=== Records supplied ===
···

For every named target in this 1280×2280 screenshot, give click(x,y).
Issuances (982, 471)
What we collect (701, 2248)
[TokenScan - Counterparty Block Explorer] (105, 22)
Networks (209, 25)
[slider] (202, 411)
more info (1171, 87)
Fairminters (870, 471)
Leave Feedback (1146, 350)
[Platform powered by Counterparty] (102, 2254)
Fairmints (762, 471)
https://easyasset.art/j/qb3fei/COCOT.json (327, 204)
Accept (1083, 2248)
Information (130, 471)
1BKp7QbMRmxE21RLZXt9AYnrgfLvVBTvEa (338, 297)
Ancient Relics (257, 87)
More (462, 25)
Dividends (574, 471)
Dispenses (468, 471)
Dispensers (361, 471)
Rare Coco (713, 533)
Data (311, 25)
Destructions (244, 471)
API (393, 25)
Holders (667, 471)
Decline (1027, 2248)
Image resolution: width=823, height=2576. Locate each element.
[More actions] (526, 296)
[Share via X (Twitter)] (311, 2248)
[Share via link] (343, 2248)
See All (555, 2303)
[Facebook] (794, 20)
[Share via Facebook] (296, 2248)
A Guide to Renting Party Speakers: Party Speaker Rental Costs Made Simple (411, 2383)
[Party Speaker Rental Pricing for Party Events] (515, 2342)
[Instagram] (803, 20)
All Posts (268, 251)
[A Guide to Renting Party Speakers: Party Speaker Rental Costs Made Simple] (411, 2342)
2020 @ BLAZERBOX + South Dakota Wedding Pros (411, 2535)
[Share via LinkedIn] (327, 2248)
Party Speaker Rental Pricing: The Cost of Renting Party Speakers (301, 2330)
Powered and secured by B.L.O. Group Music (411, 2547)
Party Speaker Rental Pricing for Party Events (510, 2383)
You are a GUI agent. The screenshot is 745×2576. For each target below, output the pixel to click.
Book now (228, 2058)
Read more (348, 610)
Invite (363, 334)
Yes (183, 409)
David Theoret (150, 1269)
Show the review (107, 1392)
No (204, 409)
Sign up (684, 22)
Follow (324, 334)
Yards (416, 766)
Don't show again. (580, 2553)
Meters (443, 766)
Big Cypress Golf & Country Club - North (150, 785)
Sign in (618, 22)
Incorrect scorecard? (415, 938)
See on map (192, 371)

···

=== To do ===
Your response should be the lines above from the first to the one containing "Fairmints (762, 471)", inclusive, each given exactly.

=== Task answer ===
For every named target in this 1280×2280 screenshot, give click(x,y).
Issuances (982, 471)
What we collect (701, 2248)
[TokenScan - Counterparty Block Explorer] (105, 22)
Networks (209, 25)
[slider] (202, 411)
more info (1171, 87)
Fairminters (870, 471)
Leave Feedback (1146, 350)
[Platform powered by Counterparty] (102, 2254)
Fairmints (762, 471)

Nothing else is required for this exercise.